Kathryn Selfelder’s Dessin No. 1 takes its title from a drawing of an elephant inside a snake in the Little Prince, “which is the incarnation of the quote ‘One only sees well with the heart. The essential is invisible to the eyes’” [program note]. For the rest of this week, you can hear the Minnesota Orchestra’s performance at ClassicalMPR.
The work is dominated by the opening violin melody that is broken up and re-mixed in various forms and instrumentations, the entire work is derived from the opening melody. The first section has slowly oscillating tetrachords over which the melody is introduced by a solo violin and gradually transformed, first by the oboe and bassoon, then the violas and cellos. The transformation of the melody is continuous throughout the piece, using fragments of the melody in various permutations.
The second section is accompanied by lightly arpeggiated chords in the violins. The melodic metamorphosis is mostly augmentation of fragments, with a two note fragment (short-long) stepwise either ascending or descending, not unlike the grace note that the solo violin played at the beginning or the extension of the melody by the oboe in the first section, permeating the whole orchestra to a climax that ends with a octave string passage with brass accents.

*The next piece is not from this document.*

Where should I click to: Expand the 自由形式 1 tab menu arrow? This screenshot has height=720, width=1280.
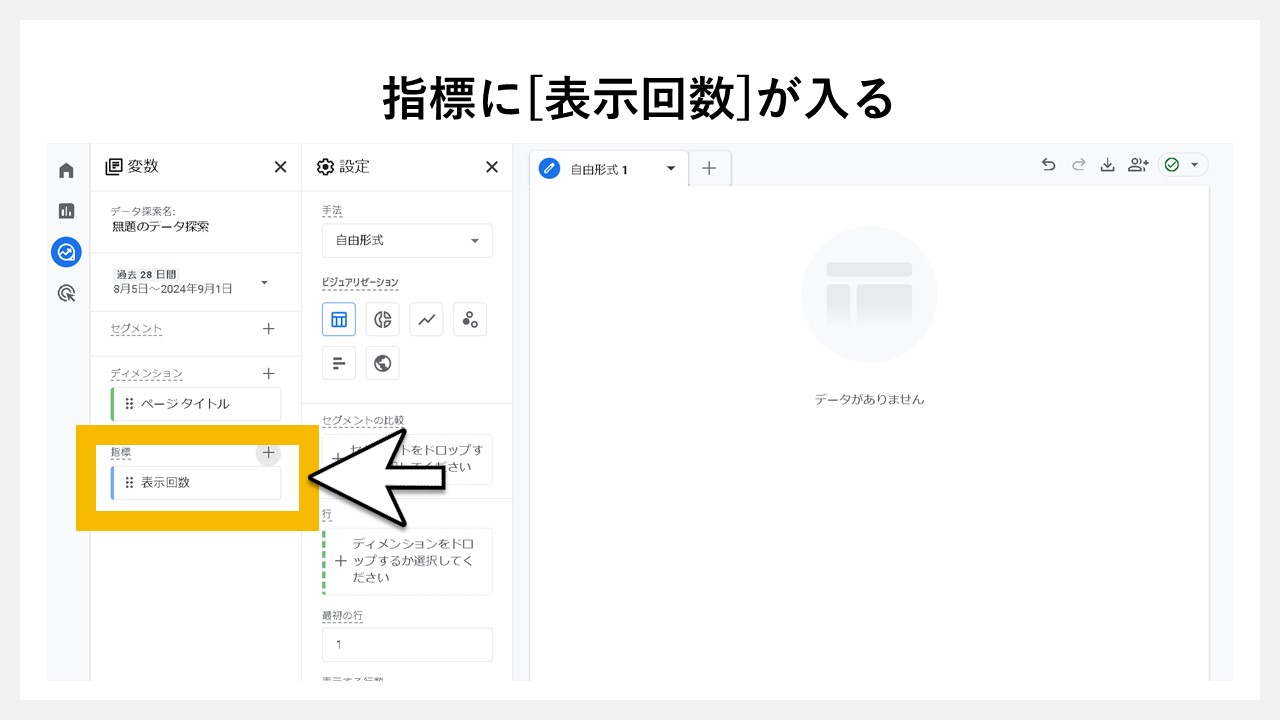coord(671,168)
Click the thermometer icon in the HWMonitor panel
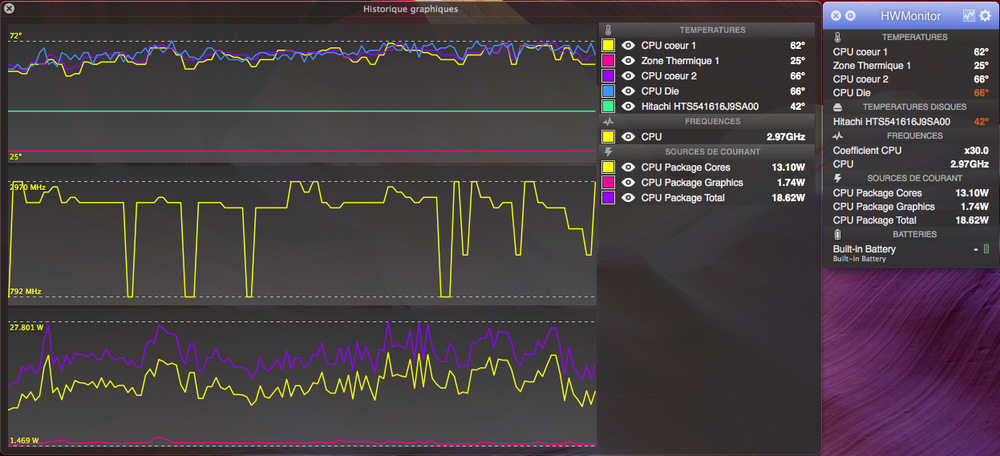This screenshot has width=1000, height=456. coord(837,37)
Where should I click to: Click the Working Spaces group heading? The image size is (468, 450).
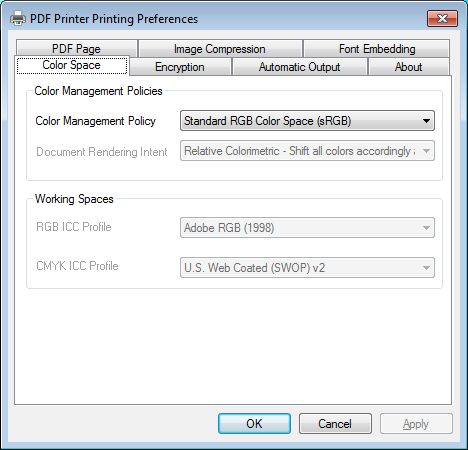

The third section is quietly introduced by a descending fragment in the winds, then taken over by the strings with a violin solo singing the melody augmented. That descending wind fragment then reappears and is echoed by the brass. The descending fragment is inverted in the strings and winds until, in its descending form, it is blown clearly by the horns at the second climax. Over that horn call, the violins play the melody in a very augmented form, under which the violas and cellos bring back the arpeggios, reinforced by the winds.
The final section uses a seemingly new melody in the flute and clarinet that, to me, sounds like it is derived from the opening melody yet transformed like a caterpillar becomes a butterfly, or a hat becomes an elephant in a snake. The oscillating tetrachords reappear as the accompaniment to balance the piece.